Include directives of the form:
#include foobar |
are a common source of incompatibility between VAX-C and GCC. VAX-C
treats this much like a standard #include <foobar.h>
directive.
That is incompatible with the ISO C behavior implemented by GCC: to
expand the name foobar
as a macro. Macro expansion should
eventually yield one of the two standard formats for #include
:
#include "file" #include <file> |
If you have this problem, the best solution is to modify the source to
convert the #include
directives to one of the two standard forms.
That will work with either compiler.

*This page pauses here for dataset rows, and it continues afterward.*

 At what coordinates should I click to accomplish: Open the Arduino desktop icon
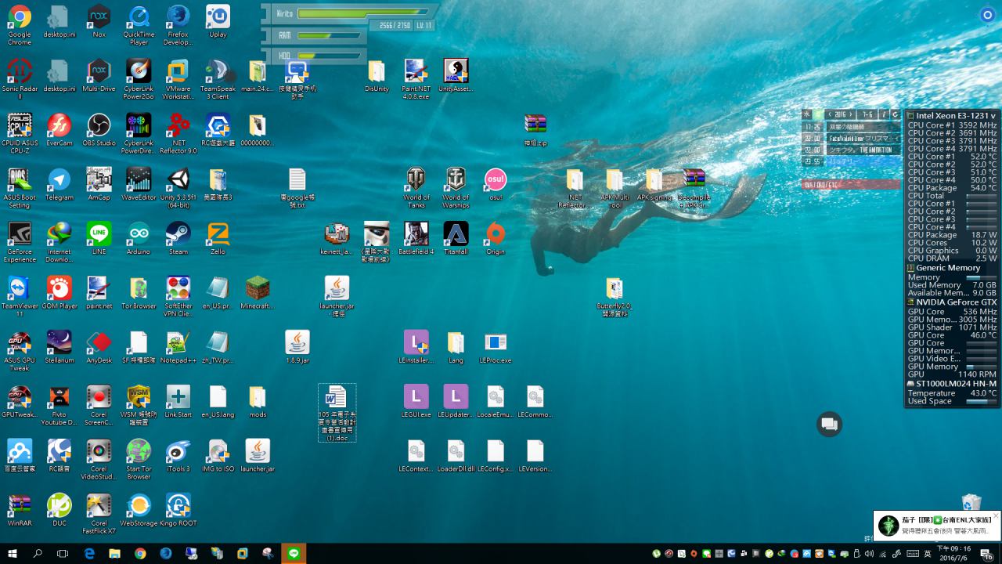pyautogui.click(x=139, y=234)
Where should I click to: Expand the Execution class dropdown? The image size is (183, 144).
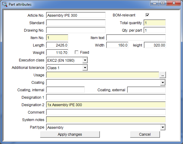pos(85,60)
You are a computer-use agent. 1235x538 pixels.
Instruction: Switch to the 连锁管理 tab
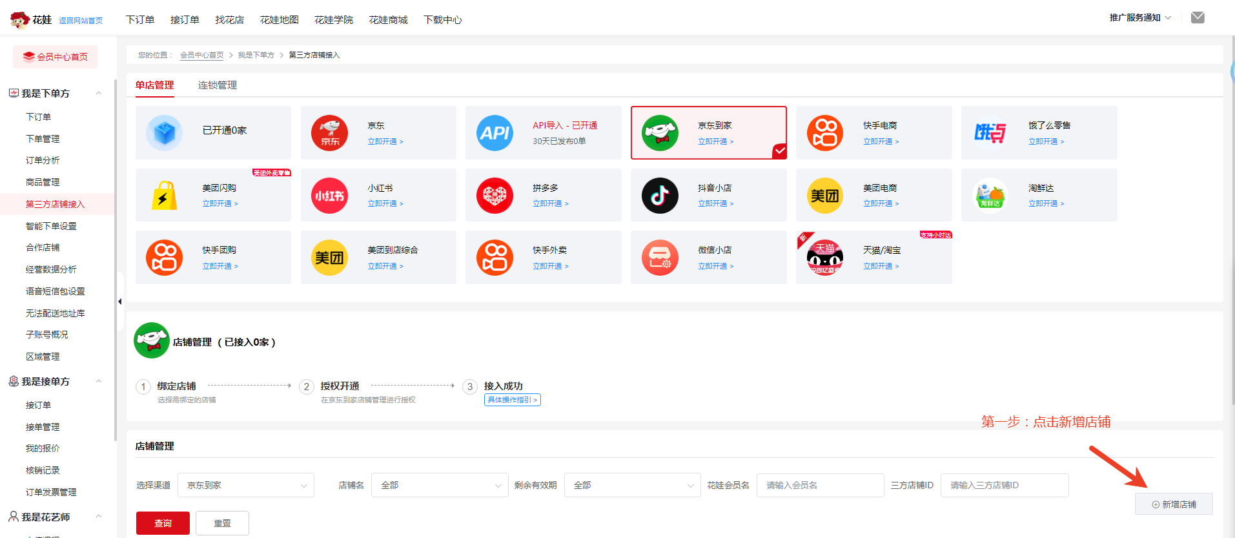(x=217, y=85)
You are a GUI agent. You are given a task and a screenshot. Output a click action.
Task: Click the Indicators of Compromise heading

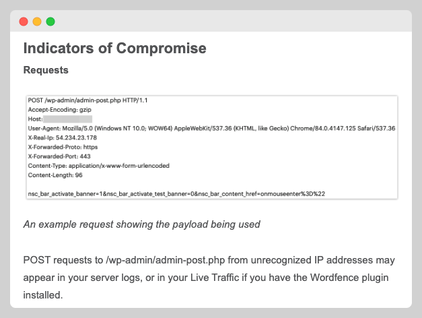(114, 49)
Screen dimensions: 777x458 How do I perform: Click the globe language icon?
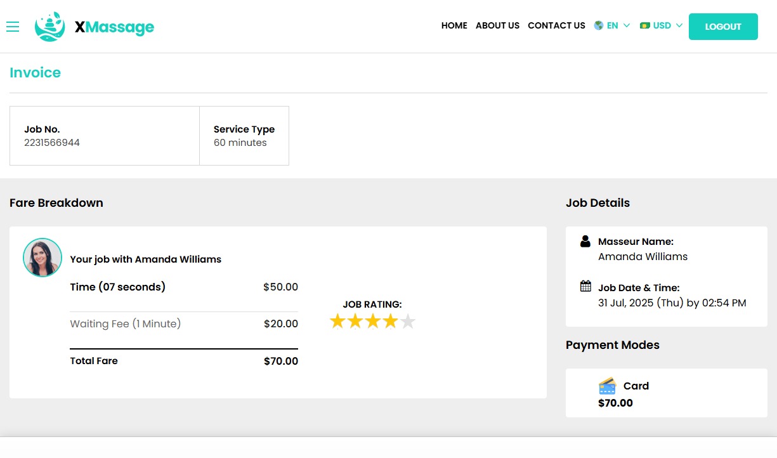coord(598,26)
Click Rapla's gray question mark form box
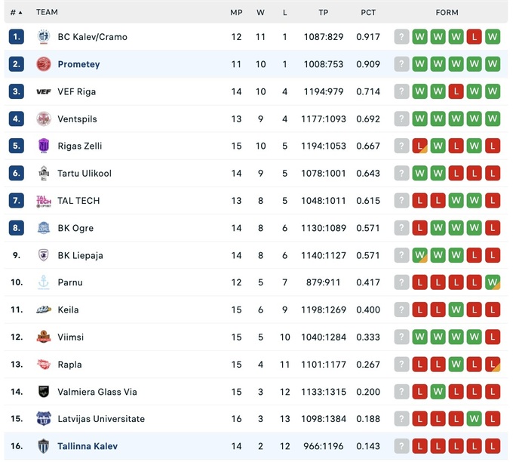Viewport: 513px width, 462px height. [401, 364]
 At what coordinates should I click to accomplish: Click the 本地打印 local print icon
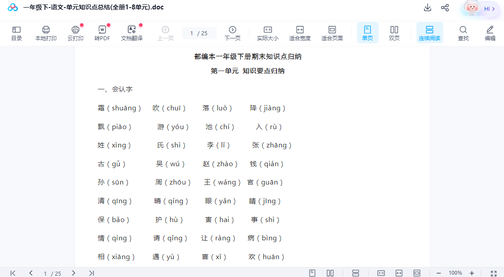pos(46,33)
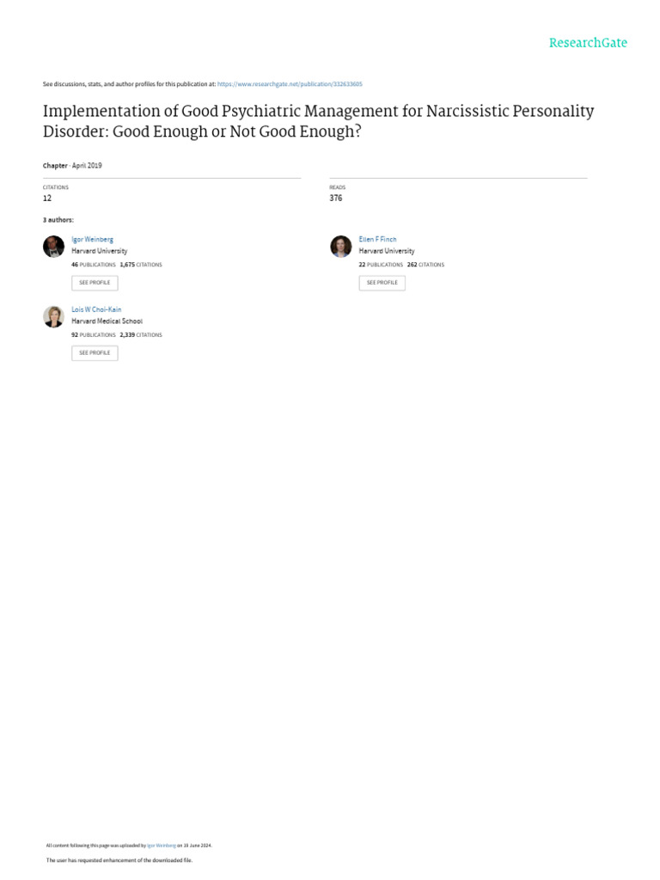The width and height of the screenshot is (660, 880).
Task: Click the citations count of 12
Action: 47,199
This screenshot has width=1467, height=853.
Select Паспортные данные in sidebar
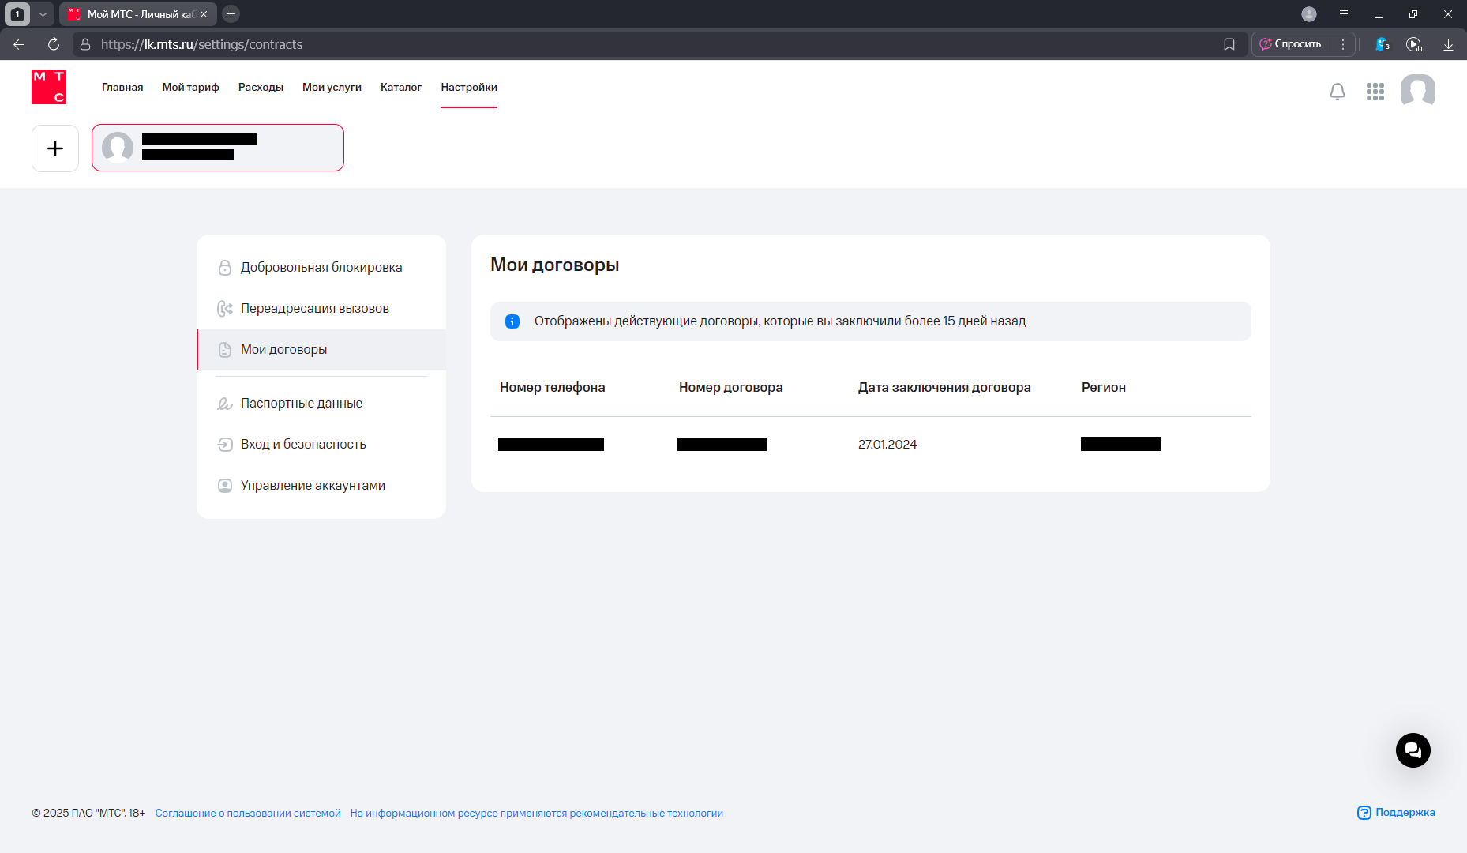point(301,404)
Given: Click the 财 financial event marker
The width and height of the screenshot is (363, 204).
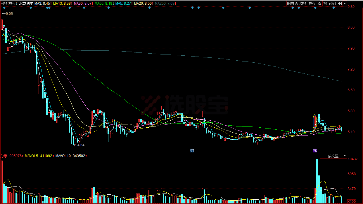Looking at the screenshot, I should click(192, 151).
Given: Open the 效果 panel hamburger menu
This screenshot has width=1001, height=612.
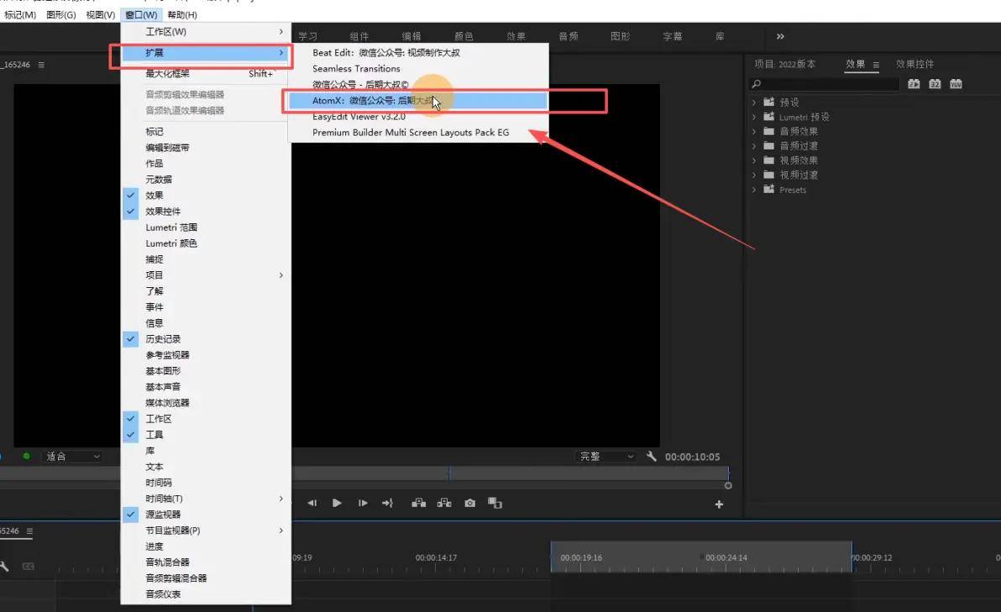Looking at the screenshot, I should pos(876,65).
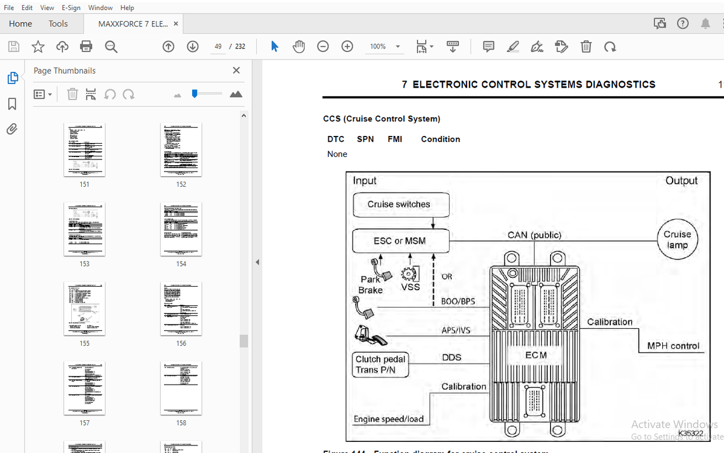Image resolution: width=724 pixels, height=453 pixels.
Task: Select the page 155 thumbnail
Action: (85, 309)

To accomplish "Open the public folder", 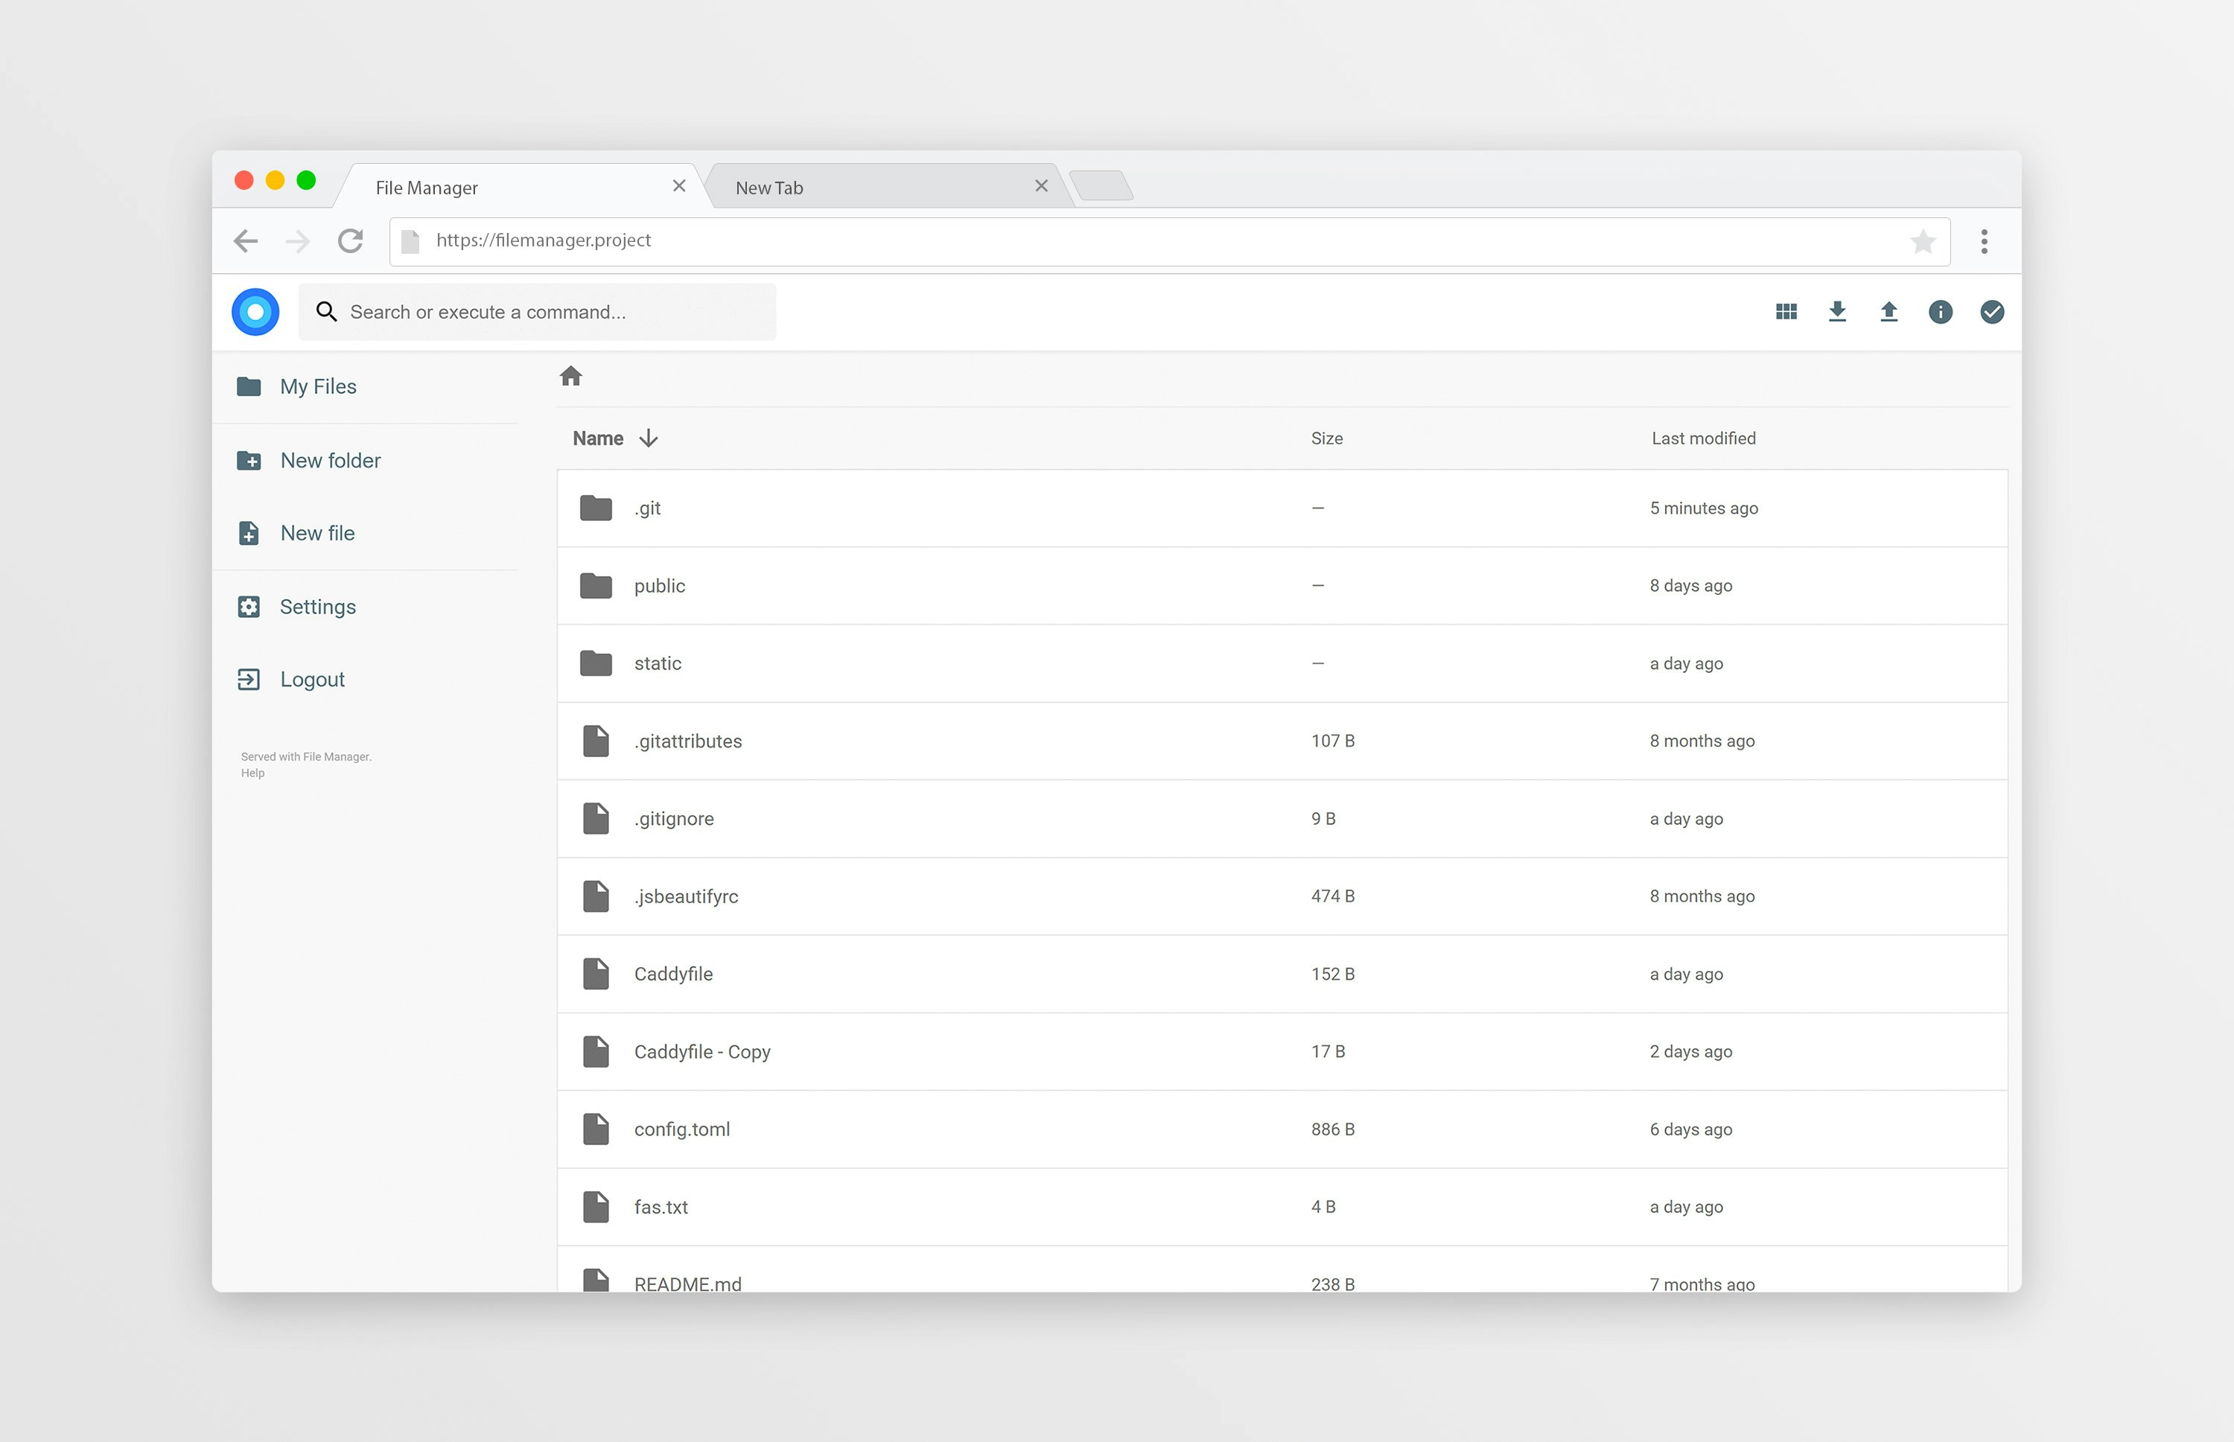I will click(659, 585).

If you want a quick and dirty fix,
define the file names as macros with the proper expansion, like this:
#define stdio <stdio.h> |
This will work, as long as the name doesn't conflict with anything else in the program.
Another source of incompatibility is that VAX-C assumes that:
#include "foobar" |
is actually asking for the file `foobar.h'. GCC does not make this assumption, and instead takes what you ask for literally; it tries to read the file `foobar'. The best way to avoid this problem is to always specify the desired file extension in your include directives.
GCC for VMS is distributed with a set of include files that is
sufficient to compile most general purpose programs. Even though the
GCC distribution does not contain header files to define constants
and structures for some VMS system-specific functions, there is no
reason why you cannot use GCC with any of these functions. You first
may have to generate or create header files, either by using the public
domain utility UNSDL
(which can be found on a DECUS tape), or by
extracting the relevant modules from one of the system macro libraries,
and using an editor to construct a C header file.
A #include
file name cannot contain a DECNET node name. The
preprocessor reports an I/O error if you attempt to use a node name,
whether explicitly, or implicitly via a logical name.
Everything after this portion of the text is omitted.